Franchising, retail, business
26/05/2017
Nel 2016 le operazioni di private equity hanno raggiunto quota 1,8 miliardi di euro, la cifra più alta mai registrata dal 2010. In lieve aumento il numero delle transazioni di private debt
Ci sono anche i fondi di private equity dietro la crescita del franchising tricolore. Confimprese, associazione che rappresenta circa 300 marchi commerciali del settore, prevede di arrivare a fine 2017 con oltre 1.000 nuove aperture, grazie anche ai capitali in arrivo da investitori istituzionali.

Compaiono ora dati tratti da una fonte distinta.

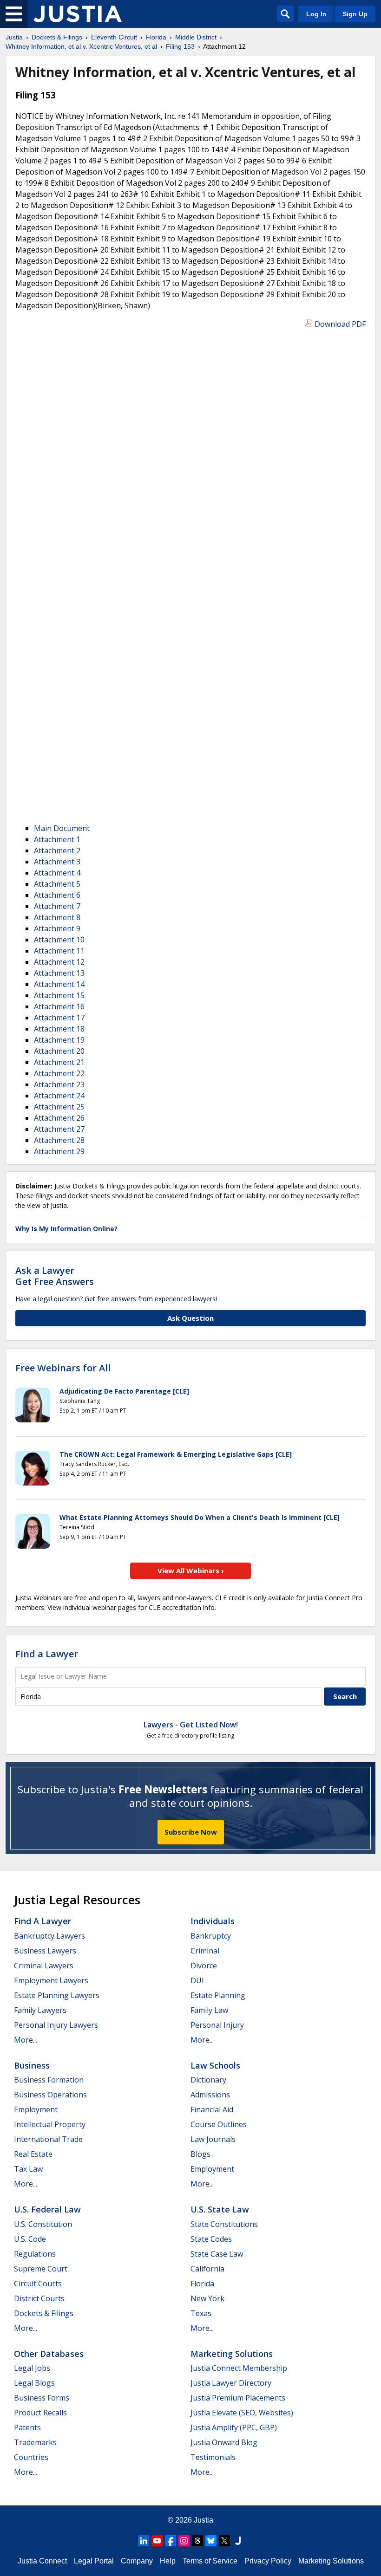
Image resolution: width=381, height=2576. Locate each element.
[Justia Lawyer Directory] (237, 2540)
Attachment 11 (59, 951)
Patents (27, 2427)
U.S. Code (30, 2239)
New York (207, 2298)
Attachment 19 (59, 1040)
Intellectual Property (49, 2124)
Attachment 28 (59, 1140)
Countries (31, 2457)
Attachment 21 (59, 1062)
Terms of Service (210, 2561)
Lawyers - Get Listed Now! (191, 1724)
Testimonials (213, 2457)
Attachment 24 (59, 1095)
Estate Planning (217, 1995)
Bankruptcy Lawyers (49, 1936)
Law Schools (215, 2065)
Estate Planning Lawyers (56, 1995)
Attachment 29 (59, 1151)
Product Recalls (40, 2412)
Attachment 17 (59, 1017)
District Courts (39, 2298)
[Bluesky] (211, 2540)
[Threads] (197, 2540)
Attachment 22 (59, 1073)
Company (137, 2561)
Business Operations (50, 2094)
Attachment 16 (59, 1006)
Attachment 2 (57, 850)
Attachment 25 (59, 1107)
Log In (316, 14)
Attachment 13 (59, 973)
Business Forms (41, 2398)
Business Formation (49, 2080)
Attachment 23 (59, 1084)
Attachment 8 (57, 917)
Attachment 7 (57, 906)
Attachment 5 (57, 884)
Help (168, 2561)
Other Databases (49, 2353)
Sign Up (355, 14)
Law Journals (213, 2139)
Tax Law (28, 2169)
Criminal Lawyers (43, 1965)
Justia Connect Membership (238, 2368)
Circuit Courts (38, 2283)
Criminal (204, 1951)
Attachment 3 (57, 862)
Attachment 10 (59, 939)
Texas (200, 2313)
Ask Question (190, 1318)
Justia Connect (42, 2561)
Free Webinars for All (63, 1368)
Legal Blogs (34, 2383)
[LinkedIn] (143, 2540)
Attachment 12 (59, 962)
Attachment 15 (59, 995)
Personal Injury (217, 2025)
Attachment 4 (57, 873)
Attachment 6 (57, 895)
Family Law (209, 2010)
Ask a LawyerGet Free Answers (54, 1276)
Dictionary (208, 2080)
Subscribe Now (190, 1831)
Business (32, 2065)
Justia (203, 2520)
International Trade (48, 2139)
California (207, 2269)
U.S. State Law (219, 2209)
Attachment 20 (59, 1051)
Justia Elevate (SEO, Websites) (241, 2412)
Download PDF (340, 324)
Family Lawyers (40, 2010)
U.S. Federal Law (47, 2209)
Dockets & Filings (43, 2313)
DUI (197, 1980)
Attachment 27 (59, 1129)
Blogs (200, 2154)
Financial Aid (211, 2109)
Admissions (210, 2094)
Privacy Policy (267, 2561)
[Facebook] (170, 2540)
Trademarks (35, 2442)
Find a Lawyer (46, 1654)
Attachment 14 (59, 984)
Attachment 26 (59, 1118)
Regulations (35, 2254)
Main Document (62, 828)
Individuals (212, 1921)
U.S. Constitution (43, 2224)
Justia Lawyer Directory (230, 2383)
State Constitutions (224, 2224)
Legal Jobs (32, 2368)
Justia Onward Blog (223, 2442)
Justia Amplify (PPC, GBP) (233, 2427)
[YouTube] (157, 2540)
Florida (202, 2283)
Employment (36, 2109)
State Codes (211, 2239)
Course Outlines (218, 2124)
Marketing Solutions (231, 2353)
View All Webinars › (191, 1570)
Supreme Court (40, 2269)
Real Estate (33, 2154)
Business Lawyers (45, 1951)
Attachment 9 (57, 928)
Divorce (203, 1965)
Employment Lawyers (51, 1980)
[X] (224, 2540)
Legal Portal (94, 2561)
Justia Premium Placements (237, 2398)
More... (25, 2040)
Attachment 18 (59, 1029)
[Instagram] (184, 2540)
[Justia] (77, 14)
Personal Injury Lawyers (56, 2025)
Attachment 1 (57, 839)
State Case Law (216, 2254)
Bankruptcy (210, 1936)
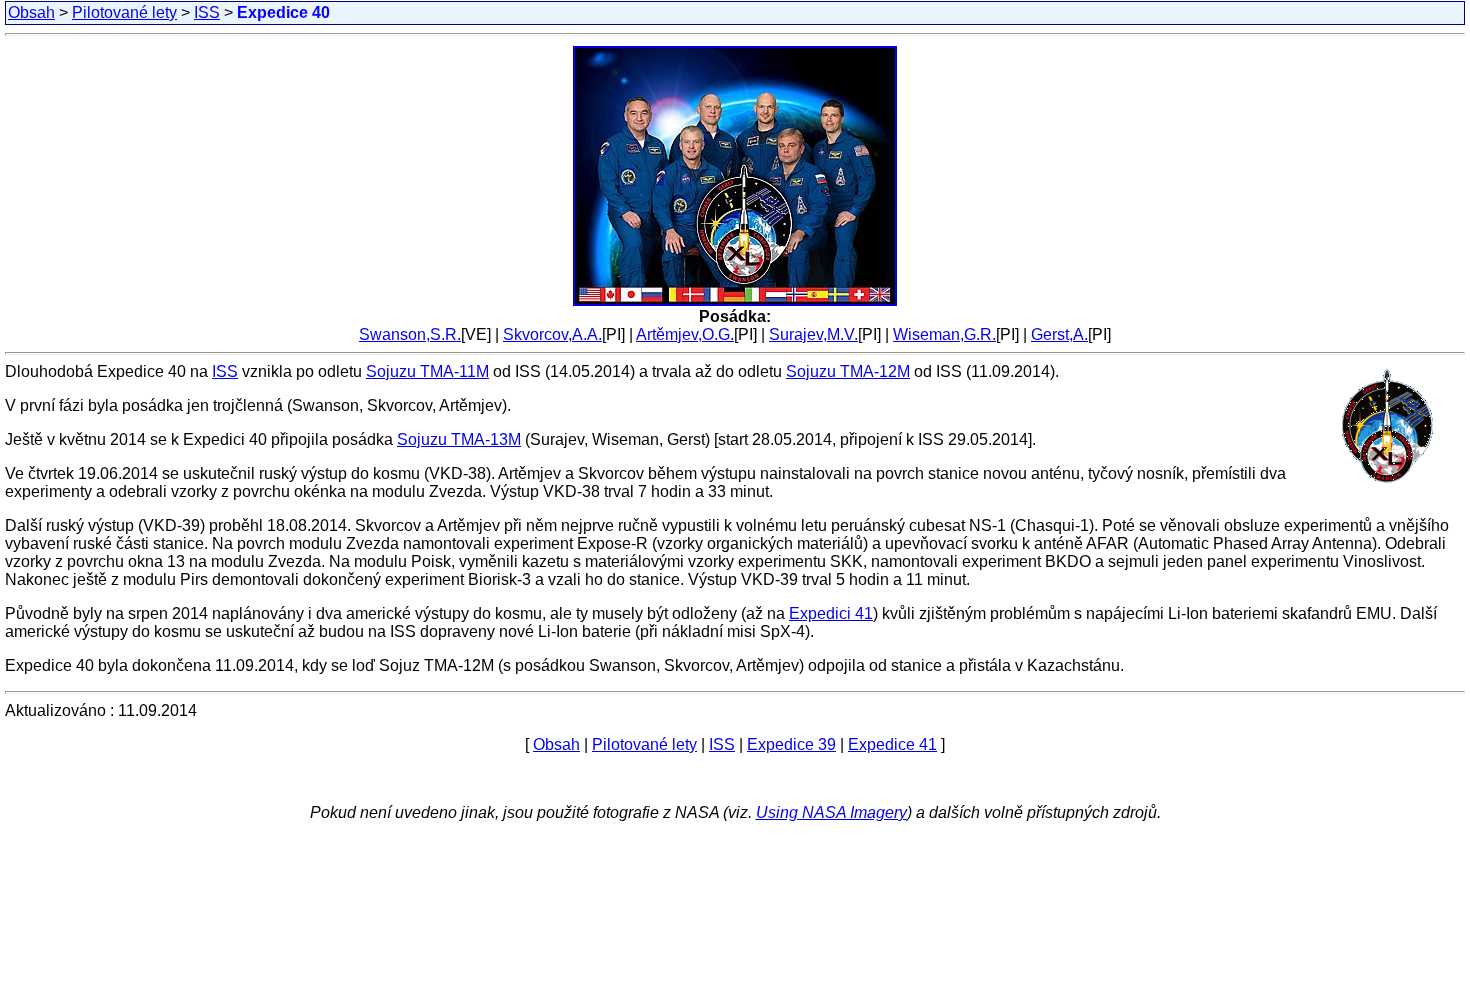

Secondo un’analisi condotta per l’associazione dalla società di consulenza EY, infatti, nel 2016 sono state concluse 28 operazioni (14 nei beni di consumo e 10 nel food & beverage e 4 nel retail & wholesale), con un valore di 1,8 miliardi di euro per i soli deal dichiarati, la cifra più alta mai registrata dal 2010. In 17 casi su 28, l’intervento ha portato all’acquisizione della maggioranza delle quote.
“Il retail attira i player di private equity perché offre la possibilità di implementazione di fatturati e utili attraverso la valorizzazione degli asset principali. Le operazioni di questo tipo massimizzano il valore della quota venduta e permettono la crescita di valore di quella residua”, spiega il presidente di Confimprese Mario Resca.
Un settore che, aggiunge Stefano Vittucci di EY, “ha dimostrato di attirare l’interesse sia di investitori Italiani che stranieri, con multipli sull’Ebitda frequentemente superiori al sette e un numero crescente di operazioni di finanziamento tramite strumenti di debito”. Cresce infatti, anche se in maniera molto prudente, anche il private debt. Le transazioni in ambito retail e beni di consumo sono state 9 nel 2016, contro le 6 di due anni prima, anche con un valore in caduta libera: 22,5 milioni di euro rispetto ai 202 del 2014.
Sullo sfondo c’è la primavera degli strumenti di investimento in imprese non quotate. In Italia il valore del private equity è raddoppiato tra il 2012 e il 2013, passando da 1,6 a 3 miliardi di euro, e che oggi vale 2,8 miliardi. In aumento anche il debito privato, con un ammontare investito passato dai 128 milioni di euro del 2014 ai 378 del 2016.
Crescente, soprattutto nel private equity, il ruolo dei fondi stranieri. Se si osservano le operazioni portate a termine nel settore del franchising, per esempio, questi ultimi prevalgono sugli italiani: 15 contro 13 nel 2016, mentre nel 2010 la proporzione era 10 a 16. Un’inversione di tendenza che porta con sé anche opportunità per le aziende italiane: “Se da un lato l’arrivo di investitori esteri può essere visto come un impoverimento del tessuto economico nazionale, dall’altro apportano capitali freschi e un sostegno all’internazionalizzazione, un trend che negli ultimi anni procede a doppia cifra”, aggiunge Resca. In molti casi, infatti, l’incontro con investitori arrivati da oltreconfine ha dato il via a esperienze di successo per le imprese italiane del franchising. Prendiamo il caso della friulana Stroili Oro: la catena di gioiellerie, dopo il passaggio della proprietà a fondi di private equity – tra cui L-Capital del colosso del lusso Lvmh - è approdata nel gruppo francese Thom Europe, a sua volta controllato dal fondo Bridgepoint. “Adesso l’obiettivo è creare il più grande gruppo al mondo di reatil nel settore della gioielleria, mantenendo le diverse insegne nazionali”, dice l’ad di Strili Oro Maurizio Merenda.
E grazie ai soldi freschi del fondo Bc Partenrs, il gruppo di ristorazione Cigierre (sue le insegne Old Wild West e Wiener Haus) ora pensa a crescere per linee esterne: “Siamo in cerca di acquisizioni, sia in Italia che all’estero. Al momento, per esempio, stiamo valutando l’operazione con un’azienda francese”, racconta l’ad Marco Di Giusto. I capitali della 21 Investimenti di Alessandro Benetton e poi quelli dell’investitore britannico Lion Capital, invece, hanno fatto decollare il franchising di calzature Pittarosso: “Nel 2011 avevamo 50 punti vendita per un giro d’affari di 100 milioni di euro. Oggi i negozi sono più di 220 e il fatturato è quadruplicato. Grazie all’investimento dei fondi abbiamo portato avanti anche un intervento di forte ottimizzazione: basti pensare che oggi in magazzino lavorano meno persone che nel 2011”, spiega l’ad di Pittarosso Andrea Cipolloni.